■ About this exercise:
Reproduce only the top of the records, down to and including the line containing "The image size is (884, 388).".

(Saved data entries)
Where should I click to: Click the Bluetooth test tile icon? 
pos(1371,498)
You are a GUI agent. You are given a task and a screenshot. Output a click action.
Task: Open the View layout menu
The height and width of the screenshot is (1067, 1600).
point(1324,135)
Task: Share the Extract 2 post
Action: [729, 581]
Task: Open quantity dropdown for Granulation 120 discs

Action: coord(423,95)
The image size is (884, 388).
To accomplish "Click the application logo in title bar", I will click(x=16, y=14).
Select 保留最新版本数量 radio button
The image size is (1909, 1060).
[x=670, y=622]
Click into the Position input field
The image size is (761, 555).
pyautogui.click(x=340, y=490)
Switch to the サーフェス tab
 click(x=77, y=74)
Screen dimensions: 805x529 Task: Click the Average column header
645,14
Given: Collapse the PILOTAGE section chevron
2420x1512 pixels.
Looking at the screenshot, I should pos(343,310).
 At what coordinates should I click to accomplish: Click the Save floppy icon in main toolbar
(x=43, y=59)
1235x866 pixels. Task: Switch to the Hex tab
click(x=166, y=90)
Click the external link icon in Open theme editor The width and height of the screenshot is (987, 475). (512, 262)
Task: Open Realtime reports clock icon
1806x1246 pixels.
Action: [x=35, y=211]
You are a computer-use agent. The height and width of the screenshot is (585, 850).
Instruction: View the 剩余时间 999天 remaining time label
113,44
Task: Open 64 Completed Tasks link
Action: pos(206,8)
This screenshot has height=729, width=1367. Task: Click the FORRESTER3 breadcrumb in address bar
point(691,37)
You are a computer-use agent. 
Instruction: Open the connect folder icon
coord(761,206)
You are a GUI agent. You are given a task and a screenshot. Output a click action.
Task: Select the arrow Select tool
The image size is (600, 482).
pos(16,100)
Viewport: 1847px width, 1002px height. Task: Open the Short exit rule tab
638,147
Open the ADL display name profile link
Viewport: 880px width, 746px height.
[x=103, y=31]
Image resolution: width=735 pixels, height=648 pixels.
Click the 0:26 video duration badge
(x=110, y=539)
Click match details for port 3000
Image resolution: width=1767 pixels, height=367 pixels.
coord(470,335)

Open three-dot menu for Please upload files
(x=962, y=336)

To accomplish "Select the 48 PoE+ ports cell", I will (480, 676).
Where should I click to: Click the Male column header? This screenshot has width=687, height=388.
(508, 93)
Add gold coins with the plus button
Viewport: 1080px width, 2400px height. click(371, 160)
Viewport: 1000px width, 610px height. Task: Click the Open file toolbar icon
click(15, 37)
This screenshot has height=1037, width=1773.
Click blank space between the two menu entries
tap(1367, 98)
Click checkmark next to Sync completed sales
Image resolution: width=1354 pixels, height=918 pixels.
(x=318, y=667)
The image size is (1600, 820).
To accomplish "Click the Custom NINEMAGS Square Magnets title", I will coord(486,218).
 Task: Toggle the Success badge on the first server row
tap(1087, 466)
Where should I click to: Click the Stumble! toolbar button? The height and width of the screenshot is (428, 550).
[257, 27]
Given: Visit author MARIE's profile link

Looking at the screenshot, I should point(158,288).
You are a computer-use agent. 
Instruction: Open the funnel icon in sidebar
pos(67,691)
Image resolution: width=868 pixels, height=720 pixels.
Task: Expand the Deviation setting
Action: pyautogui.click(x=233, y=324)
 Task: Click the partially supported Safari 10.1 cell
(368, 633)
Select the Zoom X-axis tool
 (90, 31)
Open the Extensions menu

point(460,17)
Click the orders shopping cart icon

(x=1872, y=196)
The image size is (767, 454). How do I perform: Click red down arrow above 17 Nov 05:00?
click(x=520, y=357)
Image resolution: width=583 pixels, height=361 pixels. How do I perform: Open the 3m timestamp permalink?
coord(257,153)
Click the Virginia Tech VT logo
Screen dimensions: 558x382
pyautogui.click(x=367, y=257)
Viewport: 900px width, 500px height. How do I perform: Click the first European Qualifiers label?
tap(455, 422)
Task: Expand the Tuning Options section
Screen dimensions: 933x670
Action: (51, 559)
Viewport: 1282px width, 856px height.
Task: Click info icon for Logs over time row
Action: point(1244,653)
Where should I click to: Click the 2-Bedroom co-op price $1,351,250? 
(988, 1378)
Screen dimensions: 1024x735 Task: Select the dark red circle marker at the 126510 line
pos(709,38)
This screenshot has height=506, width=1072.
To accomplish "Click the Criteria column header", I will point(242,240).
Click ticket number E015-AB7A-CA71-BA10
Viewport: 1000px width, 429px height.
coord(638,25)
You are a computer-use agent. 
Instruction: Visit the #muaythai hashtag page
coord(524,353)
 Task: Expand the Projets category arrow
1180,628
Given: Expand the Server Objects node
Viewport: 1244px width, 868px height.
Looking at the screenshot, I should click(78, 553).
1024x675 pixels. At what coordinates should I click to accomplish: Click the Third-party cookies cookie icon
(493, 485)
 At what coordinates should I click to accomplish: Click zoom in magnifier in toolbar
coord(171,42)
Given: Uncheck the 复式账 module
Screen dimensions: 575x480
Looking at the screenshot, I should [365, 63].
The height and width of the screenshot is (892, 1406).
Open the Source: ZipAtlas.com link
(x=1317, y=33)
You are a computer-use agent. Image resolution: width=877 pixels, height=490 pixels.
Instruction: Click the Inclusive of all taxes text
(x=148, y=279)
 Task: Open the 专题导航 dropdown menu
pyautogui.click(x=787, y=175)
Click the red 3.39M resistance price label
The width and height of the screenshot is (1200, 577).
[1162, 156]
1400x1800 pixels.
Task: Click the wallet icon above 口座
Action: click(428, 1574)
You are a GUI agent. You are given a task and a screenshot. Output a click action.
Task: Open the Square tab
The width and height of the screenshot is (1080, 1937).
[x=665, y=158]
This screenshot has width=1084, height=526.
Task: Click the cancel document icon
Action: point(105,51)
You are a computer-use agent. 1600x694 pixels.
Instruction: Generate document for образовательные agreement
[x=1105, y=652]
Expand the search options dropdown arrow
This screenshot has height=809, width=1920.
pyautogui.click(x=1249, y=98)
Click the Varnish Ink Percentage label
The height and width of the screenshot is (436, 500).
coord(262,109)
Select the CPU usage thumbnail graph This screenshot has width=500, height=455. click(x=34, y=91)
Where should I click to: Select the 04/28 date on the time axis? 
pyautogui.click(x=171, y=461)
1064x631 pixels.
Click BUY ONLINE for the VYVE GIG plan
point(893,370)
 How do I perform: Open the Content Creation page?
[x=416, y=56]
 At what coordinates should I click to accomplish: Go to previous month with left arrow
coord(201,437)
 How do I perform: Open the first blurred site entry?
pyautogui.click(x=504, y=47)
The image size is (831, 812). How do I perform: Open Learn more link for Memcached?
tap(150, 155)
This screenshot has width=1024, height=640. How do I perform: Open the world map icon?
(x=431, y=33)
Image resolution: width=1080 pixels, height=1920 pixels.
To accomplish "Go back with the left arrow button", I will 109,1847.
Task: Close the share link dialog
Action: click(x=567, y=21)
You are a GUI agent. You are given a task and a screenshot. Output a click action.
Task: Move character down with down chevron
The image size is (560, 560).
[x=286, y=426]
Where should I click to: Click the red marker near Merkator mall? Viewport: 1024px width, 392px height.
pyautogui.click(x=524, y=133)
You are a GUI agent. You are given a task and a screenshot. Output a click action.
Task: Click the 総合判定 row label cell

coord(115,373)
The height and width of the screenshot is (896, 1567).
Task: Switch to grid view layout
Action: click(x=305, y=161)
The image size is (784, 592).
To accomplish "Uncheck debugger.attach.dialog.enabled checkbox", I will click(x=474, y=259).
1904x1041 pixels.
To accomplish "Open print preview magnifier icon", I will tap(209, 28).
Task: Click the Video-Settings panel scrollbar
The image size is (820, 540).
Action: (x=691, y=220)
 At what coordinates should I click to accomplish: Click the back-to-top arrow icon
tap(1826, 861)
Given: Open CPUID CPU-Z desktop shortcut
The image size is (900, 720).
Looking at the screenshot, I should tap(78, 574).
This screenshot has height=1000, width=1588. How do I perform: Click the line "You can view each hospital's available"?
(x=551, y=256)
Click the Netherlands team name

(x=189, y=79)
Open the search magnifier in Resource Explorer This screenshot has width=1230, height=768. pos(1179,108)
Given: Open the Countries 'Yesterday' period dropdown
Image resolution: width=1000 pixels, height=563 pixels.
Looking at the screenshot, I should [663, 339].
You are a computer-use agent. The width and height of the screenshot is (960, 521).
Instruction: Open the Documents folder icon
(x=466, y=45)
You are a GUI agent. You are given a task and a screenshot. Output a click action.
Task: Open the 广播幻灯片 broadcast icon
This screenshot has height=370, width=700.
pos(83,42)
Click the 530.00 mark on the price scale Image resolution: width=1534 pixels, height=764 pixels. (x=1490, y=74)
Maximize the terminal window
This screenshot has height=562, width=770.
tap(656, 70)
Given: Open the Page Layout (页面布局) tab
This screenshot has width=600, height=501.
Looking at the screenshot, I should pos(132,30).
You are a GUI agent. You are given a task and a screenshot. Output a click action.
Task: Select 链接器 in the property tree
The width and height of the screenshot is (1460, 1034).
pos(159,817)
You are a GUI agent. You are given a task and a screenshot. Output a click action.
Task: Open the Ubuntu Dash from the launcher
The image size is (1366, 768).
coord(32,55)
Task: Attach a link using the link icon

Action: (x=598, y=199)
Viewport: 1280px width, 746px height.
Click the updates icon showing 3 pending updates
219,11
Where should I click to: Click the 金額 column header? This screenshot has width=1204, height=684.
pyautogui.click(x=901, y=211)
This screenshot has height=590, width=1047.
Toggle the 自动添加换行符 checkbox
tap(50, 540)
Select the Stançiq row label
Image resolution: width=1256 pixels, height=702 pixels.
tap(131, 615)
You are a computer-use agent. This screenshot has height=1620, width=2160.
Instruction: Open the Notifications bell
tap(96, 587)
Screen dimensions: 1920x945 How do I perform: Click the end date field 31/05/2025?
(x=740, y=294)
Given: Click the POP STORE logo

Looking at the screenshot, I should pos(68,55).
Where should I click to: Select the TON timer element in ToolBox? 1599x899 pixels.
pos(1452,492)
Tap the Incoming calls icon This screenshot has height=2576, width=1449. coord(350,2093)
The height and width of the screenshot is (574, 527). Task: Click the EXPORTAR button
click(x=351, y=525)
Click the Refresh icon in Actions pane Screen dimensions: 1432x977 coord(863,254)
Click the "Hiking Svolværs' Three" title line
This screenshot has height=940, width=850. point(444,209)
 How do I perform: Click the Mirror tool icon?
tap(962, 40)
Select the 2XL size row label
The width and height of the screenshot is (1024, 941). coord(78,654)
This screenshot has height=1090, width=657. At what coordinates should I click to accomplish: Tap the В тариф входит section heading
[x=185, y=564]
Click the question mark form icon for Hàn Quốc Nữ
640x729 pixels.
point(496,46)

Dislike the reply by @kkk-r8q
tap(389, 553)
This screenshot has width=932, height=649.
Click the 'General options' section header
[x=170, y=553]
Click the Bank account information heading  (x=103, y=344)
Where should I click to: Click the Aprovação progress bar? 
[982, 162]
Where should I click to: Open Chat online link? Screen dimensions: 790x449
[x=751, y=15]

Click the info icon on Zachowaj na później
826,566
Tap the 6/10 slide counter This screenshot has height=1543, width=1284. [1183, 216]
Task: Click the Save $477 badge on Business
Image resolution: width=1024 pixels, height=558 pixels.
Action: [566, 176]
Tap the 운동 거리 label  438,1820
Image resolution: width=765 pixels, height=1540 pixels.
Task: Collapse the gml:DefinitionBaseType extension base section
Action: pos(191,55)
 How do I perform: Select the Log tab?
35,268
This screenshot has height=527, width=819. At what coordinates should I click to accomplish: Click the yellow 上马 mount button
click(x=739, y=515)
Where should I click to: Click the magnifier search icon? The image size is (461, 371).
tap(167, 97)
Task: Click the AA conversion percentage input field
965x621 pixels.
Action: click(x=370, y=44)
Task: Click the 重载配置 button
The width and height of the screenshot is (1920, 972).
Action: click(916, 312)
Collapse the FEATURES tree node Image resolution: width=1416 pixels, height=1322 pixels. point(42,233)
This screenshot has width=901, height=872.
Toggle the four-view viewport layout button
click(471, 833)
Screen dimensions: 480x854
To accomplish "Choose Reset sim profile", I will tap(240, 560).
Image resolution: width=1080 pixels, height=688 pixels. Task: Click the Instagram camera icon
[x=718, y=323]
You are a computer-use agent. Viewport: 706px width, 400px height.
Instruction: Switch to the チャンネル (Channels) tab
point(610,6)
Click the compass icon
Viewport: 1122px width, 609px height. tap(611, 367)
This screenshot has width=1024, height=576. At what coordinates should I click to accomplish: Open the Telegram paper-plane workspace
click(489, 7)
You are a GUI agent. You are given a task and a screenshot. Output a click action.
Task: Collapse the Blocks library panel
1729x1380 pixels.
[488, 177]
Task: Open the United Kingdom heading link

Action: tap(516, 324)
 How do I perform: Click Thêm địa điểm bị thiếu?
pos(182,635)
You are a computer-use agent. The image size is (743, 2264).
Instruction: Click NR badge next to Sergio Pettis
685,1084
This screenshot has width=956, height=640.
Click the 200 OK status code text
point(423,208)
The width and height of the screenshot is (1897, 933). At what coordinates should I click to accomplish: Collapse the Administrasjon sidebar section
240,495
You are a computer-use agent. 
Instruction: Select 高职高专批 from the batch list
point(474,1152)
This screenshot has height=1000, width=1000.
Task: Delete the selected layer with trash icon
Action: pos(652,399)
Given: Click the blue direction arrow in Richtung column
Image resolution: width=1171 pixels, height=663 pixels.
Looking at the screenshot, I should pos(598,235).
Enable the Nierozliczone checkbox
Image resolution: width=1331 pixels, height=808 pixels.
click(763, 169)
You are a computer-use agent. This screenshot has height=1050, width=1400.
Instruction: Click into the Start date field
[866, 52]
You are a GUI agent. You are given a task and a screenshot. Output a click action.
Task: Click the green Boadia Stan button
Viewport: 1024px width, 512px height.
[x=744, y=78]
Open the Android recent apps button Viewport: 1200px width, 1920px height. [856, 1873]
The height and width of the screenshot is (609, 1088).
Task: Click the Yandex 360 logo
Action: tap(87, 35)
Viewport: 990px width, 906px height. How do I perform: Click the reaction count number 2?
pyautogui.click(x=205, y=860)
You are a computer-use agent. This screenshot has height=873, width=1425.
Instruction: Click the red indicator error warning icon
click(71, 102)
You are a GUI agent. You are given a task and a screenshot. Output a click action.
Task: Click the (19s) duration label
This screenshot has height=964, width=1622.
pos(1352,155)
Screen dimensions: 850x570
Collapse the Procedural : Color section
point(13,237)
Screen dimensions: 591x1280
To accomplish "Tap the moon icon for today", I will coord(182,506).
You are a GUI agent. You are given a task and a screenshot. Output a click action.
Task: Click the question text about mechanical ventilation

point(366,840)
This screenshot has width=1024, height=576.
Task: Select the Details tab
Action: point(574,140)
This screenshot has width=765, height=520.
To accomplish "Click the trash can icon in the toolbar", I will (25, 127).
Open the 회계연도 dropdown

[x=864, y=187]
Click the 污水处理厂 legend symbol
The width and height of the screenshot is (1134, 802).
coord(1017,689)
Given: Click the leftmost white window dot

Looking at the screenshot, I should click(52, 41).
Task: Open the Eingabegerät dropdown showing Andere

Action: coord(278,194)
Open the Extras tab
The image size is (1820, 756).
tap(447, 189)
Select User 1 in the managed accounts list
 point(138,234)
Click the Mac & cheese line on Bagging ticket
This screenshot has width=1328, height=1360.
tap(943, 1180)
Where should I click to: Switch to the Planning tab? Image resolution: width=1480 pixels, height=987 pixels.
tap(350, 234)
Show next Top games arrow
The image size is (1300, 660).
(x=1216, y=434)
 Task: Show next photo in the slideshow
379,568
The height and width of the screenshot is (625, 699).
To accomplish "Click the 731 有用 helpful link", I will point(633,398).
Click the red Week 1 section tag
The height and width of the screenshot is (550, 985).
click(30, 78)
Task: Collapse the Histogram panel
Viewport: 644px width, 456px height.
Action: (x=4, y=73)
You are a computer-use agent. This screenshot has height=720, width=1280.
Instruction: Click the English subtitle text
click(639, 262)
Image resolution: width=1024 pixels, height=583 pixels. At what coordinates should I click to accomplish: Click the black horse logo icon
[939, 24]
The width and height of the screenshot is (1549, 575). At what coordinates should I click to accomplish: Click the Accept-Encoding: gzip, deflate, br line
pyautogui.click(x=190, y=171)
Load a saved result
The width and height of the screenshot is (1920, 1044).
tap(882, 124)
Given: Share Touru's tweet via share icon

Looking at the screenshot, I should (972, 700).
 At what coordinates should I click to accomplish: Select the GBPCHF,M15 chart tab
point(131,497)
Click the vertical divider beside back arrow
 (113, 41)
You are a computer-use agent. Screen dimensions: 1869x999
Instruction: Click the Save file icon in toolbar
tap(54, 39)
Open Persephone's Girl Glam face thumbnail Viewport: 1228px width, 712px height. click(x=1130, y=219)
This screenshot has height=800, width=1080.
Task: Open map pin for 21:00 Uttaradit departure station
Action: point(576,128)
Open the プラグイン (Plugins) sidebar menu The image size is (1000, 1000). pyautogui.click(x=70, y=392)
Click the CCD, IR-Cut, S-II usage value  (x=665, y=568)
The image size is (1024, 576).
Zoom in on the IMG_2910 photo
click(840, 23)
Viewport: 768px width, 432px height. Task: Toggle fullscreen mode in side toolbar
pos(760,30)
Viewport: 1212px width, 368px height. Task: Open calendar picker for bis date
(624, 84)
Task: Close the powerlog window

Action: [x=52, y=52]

■ The answer:
Where should I click to: Click the Bluetooth test tile icon? 
pos(1371,498)
You are a GUI agent. You are given a task and a screenshot. Output a click action.
Task: Open the View layout menu
The height and width of the screenshot is (1067, 1600).
point(1324,135)
Task: Share the Extract 2 post
Action: [729, 581]
Task: Open quantity dropdown for Granulation 120 discs

Action: coord(423,95)
The image size is (884, 388).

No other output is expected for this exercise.